SELECTED TEXT: Begin

Dashed lines indicate optional metrics services (enabled via COMPOSE_PROFILES=metrics).

Technology Stack

Infrastructure

Debian — host operating system
Docker — container runtime
Docker Compose — service orchestration

Networking

Caddy — reverse proxy with automatic TLS via Let's Encrypt

Application

FastAPI — Python backend framework
SQLAlchemy — ORM
Pydantic — data validation
Alembic — database migrations

Frontend

Next.js — React framework
TypeScript — type-safe frontend code

Data

PostgreSQL — primary database
Redis — caching and job queues
MinIO — S3-compatible object storage

Background Jobs

Celery — async task processing (backed by Redis)

CI/CD

GitHub Actions — automated builds and deployments

Optional Observability

Grafana — dashboards
Loki — log aggregation

GitHub as the Control Plane

Traditional PaaS platforms use a dedicated control plane:

CLI → Control plane → Kubernetes → containers

Towlion replaces this with GitHub:

GitHub repo → GitHub Actions → SSH deployment → Docker runtime

GitHub provides:

CI/CD (Actions)
Configuration storage (Secrets)
Access control (repository permissions)
Workflow orchestration (Actions workflows)

This eliminates the need for custom deployment dashboards or orchestration systems.

Multi-Application Hosting

A single server hosts multiple applications. Each application runs in its own container, sharing the core infrastructure services.

server
 ├── caddy
 ├── postgres
 ├── redis
 ├── minio
 ├── uku-app
 ├── timer-app
 └── lyrics-app

Domain Routing

Each application gets its own subdomain. Caddy routes traffic to the correct container.

uku.towlion.com   → uku-app container
timer.towlion.com → timer-app container
lyrics.towlion.com → lyrics-app container

Example Caddy configuration:

uku.towlion.com {
    reverse_proxy uku-app:8000
}

timer.towlion.com {
    reverse_proxy timer-app:8000
}

storage.towlion.com {
    reverse_proxy minio:9000
}

Caddy automatically provisions TLS certificates and redirects HTTP to HTTPS.

Database Strategy

A single PostgreSQL instance runs on the server. Each application uses a dedicated database for logical isolation:

uku_db
timer_db
lyrics_db

Persistent Storage

All persistent data is stored under /data on the host, ensuring data survives container redeployments.

/data
 ├── postgres          # PostgreSQL data
 ├── redis             # Redis data
 ├── minio             # Object storage
 ├── caddy/            # Caddy TLS certs and config
 │   ├── data
 │   └── config
 ├── loki              # Log aggregation data
 ├── grafana           # Dashboard data
 └── backups/postgres  # Database backups

Docker containers mount these directories as volumes.

Object Storage

MinIO provides S3-compatible object storage. Applications interact with it using the standard S3 API.

SELECTED TEXT: End

EXERCISE PROMPT: Return the portion of the Towlion architecture text between "Multi-Application Hosting" and "core infrastructure services.", inclusive, copied verbatim.

DATASET ENTRIES: Begin

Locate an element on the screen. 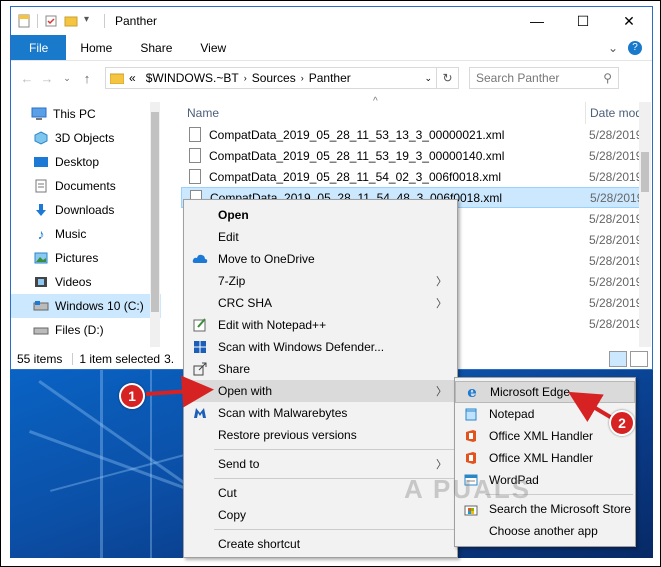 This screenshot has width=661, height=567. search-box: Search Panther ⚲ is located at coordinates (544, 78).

DATASET ENTRIES: End
DATASET ENTRIES: Begin

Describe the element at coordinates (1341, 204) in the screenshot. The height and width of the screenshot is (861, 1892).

DATASET ENTRIES: End

WRITTEN ANSWER:
Multi-Application Hosting

A single server hosts multiple applications. Each application runs in its own container, sharing the core infrastructure services.